Makban geothermal power plant, Philippines (source: ThinkGeoEnergy, creative commons)
Alexander Richter 10 Jul 2017

The Philippines are significantly cutting time it takes to secure necessary permits and licenses for the development of energy projects, assuming that this includes geothermal projects.

The Philippines are cutting down the time it requires for renewable energy projects to secure necessary permits and licenses to start large-scale power projects.

With an Executive Order signed by President Duterte late last month, as reported by Business Mirror, companies wanting to develop power projects only need around 30 days instead of the currently 1,340 days.

The EO states that concerned government agencies shall act upon applications for permits involving Energy Projects of National Significance (EPNS) not exceeding within a 30-day period. If no decision is made within the specified processing time frame, the application is deemed approved by the concerned agency.

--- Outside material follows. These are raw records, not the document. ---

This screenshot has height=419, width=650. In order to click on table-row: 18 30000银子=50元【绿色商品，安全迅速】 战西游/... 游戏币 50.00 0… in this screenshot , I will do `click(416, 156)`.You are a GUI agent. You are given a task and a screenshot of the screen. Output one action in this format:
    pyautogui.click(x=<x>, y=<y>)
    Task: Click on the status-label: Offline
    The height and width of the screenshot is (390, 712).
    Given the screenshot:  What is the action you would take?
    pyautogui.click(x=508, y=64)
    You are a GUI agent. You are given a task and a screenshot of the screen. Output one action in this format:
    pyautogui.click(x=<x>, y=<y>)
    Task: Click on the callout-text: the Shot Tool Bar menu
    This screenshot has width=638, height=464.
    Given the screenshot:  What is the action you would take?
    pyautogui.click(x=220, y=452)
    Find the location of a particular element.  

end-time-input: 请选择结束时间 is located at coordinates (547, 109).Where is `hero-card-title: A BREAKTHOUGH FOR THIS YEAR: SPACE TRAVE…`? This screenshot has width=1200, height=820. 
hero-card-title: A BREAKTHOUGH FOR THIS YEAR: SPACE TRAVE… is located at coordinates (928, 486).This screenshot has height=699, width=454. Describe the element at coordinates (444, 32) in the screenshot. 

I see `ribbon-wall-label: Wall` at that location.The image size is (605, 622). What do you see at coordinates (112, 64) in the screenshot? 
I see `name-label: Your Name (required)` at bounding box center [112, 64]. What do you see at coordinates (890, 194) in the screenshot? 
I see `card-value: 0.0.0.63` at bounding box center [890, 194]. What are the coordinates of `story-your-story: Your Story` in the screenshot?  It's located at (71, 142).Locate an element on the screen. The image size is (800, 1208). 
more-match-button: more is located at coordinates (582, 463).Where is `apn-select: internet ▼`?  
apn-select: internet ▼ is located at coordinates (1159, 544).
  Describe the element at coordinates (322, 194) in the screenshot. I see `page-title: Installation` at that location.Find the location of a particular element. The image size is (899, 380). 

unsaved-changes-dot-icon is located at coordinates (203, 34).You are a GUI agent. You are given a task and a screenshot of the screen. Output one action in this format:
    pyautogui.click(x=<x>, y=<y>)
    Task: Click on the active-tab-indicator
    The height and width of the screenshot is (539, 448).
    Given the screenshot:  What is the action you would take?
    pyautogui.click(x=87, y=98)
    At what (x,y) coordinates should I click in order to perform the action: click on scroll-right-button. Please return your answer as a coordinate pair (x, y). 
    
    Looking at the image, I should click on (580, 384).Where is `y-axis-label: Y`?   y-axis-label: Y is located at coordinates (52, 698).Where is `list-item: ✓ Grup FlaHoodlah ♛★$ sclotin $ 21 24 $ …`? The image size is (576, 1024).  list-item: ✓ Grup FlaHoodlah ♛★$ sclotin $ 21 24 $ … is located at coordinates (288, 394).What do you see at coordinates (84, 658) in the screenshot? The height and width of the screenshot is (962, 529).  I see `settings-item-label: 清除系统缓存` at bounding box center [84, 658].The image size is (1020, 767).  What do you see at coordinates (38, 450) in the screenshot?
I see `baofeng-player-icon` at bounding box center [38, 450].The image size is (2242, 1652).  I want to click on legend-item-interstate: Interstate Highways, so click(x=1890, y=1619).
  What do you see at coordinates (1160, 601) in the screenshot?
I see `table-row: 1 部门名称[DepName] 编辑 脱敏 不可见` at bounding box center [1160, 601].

“It is the policy of the state to ensure a continuous, adequate and economic supply of energy. Hence, an efficient and effective administrative process for energy projects of national significance should be developed in order to avoid unnecessary delays in the implementation of the Philippine Energy Plan [PEP],” the EO 30 said.

Within the Department of Energy (DOE), permits for all energy projects are processed within 25 days. Securing a permit from the DOE, however, is only 10 percent of the entire permitting process.

According to Sen.  Sherwin T. Gatchalian, chairman of the Senate Committee on Energy, it takes 1,340 days to secure a permit,  359 signatures needed for the permits to be signed, and involves 74 different agencies, including the DOE.

“So that’s the amount of complexity. This is only predevelopment stage, which is apart from building the power plant,” Gatchalian said in an interview.

The private sector welcomed the development. “This is very promising development. Key is to have the right organization that can execute,” AC Energy President Eric John Francia said.

With this the country hopes to make it easier for developers and investors getting much needed power projects off the ground.

There is though a catch. To fall under this new permitting structure, projects need to have a minimum capital investment of at least P3.5 billion ($70 million), significant contribution to the country’s economic development, significant consequential economic impact, significant potential contribution to the country’s balance of payments, significant impact on the environment, complex technical processes and engineering designs and significant infrastructure requirements.

Based on the Executive Order, rules governing the resolution will have to be prepared within 30 days, so until early August 2017.

It is unclear how this will effect geothermal projects, but as they are falling into the overall energy scheme and policy they should be part of it and see a decreased time for the permitting process.